In the same week, Fiji human rights lawyer Imrana Jalal was re-elected as Commissioner to the prestigious International Commission of Jurists . In a press release, Fiji Women’s Rights Movement Executive Director, Virisila Buadromo, said: “the women’s movement in Fiji wholeheartedly congratulates Imrana on her re-election! Her presence in the executive is reflective of her dedication towards upholding the rule of law and human rights”.
In a small step towards better representation of women in the Pacific, Samoan Prime Minister, Tuilaepa Sailele Malielegaoi, told Radio Australia of his aim for women to hold at least 10 per cent of seats in the parliament after the next election in 2016. Currently only two out of 49 MPs in Samoa are female.

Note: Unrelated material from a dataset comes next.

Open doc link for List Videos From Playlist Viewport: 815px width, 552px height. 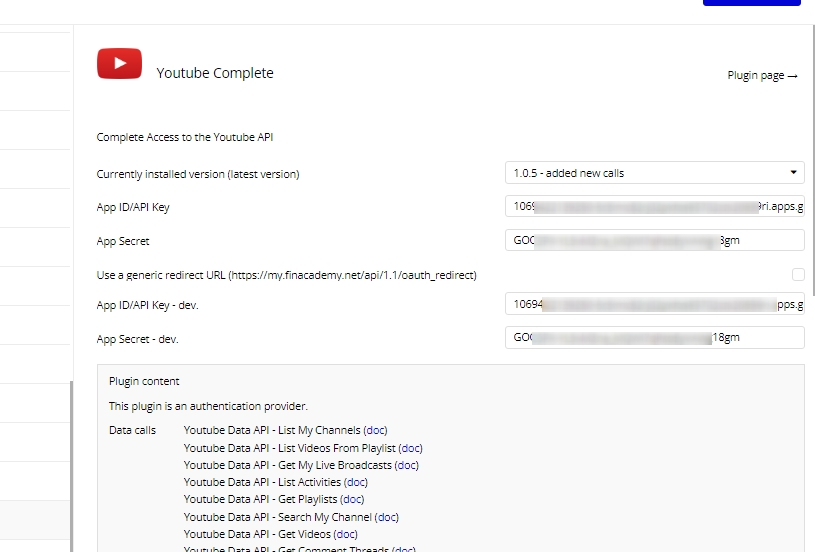tap(411, 448)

New shark sanctuary and accountability measures in Marshall Islands
The Republic of the Marshall Islands made international headlines after enacting legislation that established the world’s largest shark sanctuary. The new law includes a total ban on commercial shark fishing and the sale of shark fins.
Also making news was the Marshall Islands Nitijela (Parliament) Public Accounts Committee, which criticised the government for lack of action on a number of longstanding accountability concerns. The report marks the revival of the committee’s oversight function under new chairman, Senator Frederick Muller, and highlights concerns with excessive government expenditure not appropriated in the 2010 budget. Over US$1.2 million was found to be paid to the National Telecommunications Authority and Air Marshall Islands to cover loan defaults to the Bank of Marshall Islands. Government over-spending on an electricity subsidy to Majuro landowners was also noted.

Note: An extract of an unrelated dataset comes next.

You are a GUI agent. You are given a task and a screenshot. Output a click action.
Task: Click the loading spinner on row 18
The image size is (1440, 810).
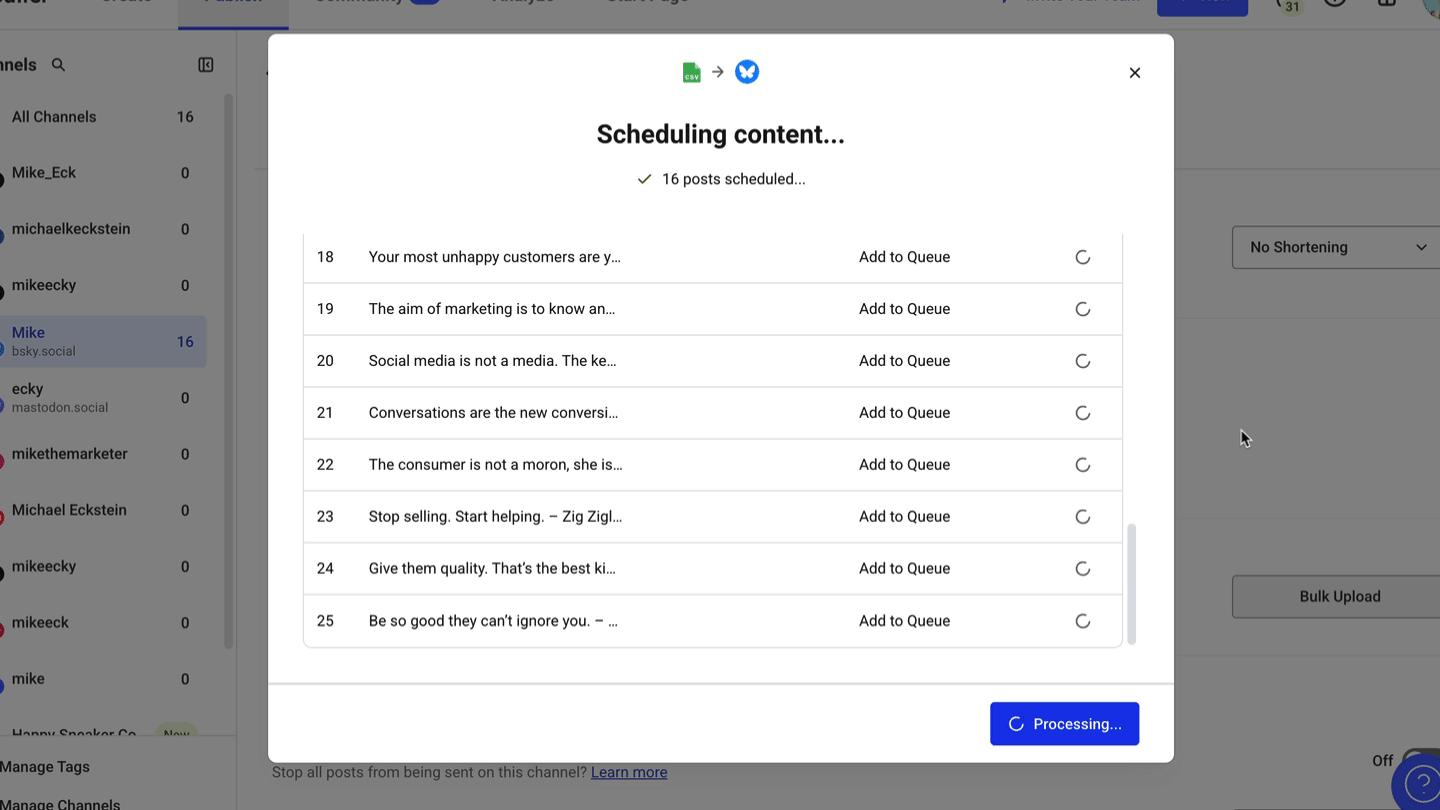tap(1082, 257)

Meanwhile, the Marshall Islands Journal reports that the Office of the Auditor General has received a modest budget increase together with a grant from the US Department of Interior to support training and development of auditors’ skills in performance and financial audits, and in carrying out investigations.
Straining Micronesia-US relations
Federated States of Micronesia (FSM) Senator Peter Christian called for the termination of the Compact of Free Association with the US in response to funding cuts to the College of Micronesia and calls within the US Senate to restrict travel to the US from the Freely Associated States of the Federated States of Micronesia, Marshall Islands and Palau. The funding arrangements under the Compacts have proven to be particularly difficult, with US officials viewing it more as an aid relationship, while many in Micronesia, including Senator Christian, point out it is a treaty between sovereign nations. In return for grant funding and the right for Micronesian citizens to live and work in the US, the Compacts provide the government of the US with ‘strategic denial’ over Micronesian foreign policy and access to the Kwajalein military base in the Marshall Islands. Grants under the Compact are decreasing by US$800,000 annually and are due to terminate in 2023.
- The people of Fiji celebrated the 41st anniversary of independence while the debate over the Lowy poll continues.
- Marking the 31st anniversary of the nation’s Constitution, first head of state says Vanuatu is ready to make changes and try a presidential system.
- A further 32 workers left Vanuatu for Australia under the Pacific Seasonal Workers Pilot Scheme, joining the initial group of twelve.
- 138 candidates, including 12 women, are standing for the Kiribati election to be held on 21 October.
- Australian Foreign Minister Kevin Rudd and his PNG counterpart Ano Pala have announced a major reform agenda for the PNG higher education sector.
- Landowners have accused PNG police of conducting raids and beatings at the behest of a logging company.
This roundup of development policy issues in the Pacific is a joint venture by the Pacific Institute of Public Policy and the Development Policy Centre. Editorial content is the responsibility of Derek Brien, PiPP executive director, and Stephen Howes, Devpolicy director.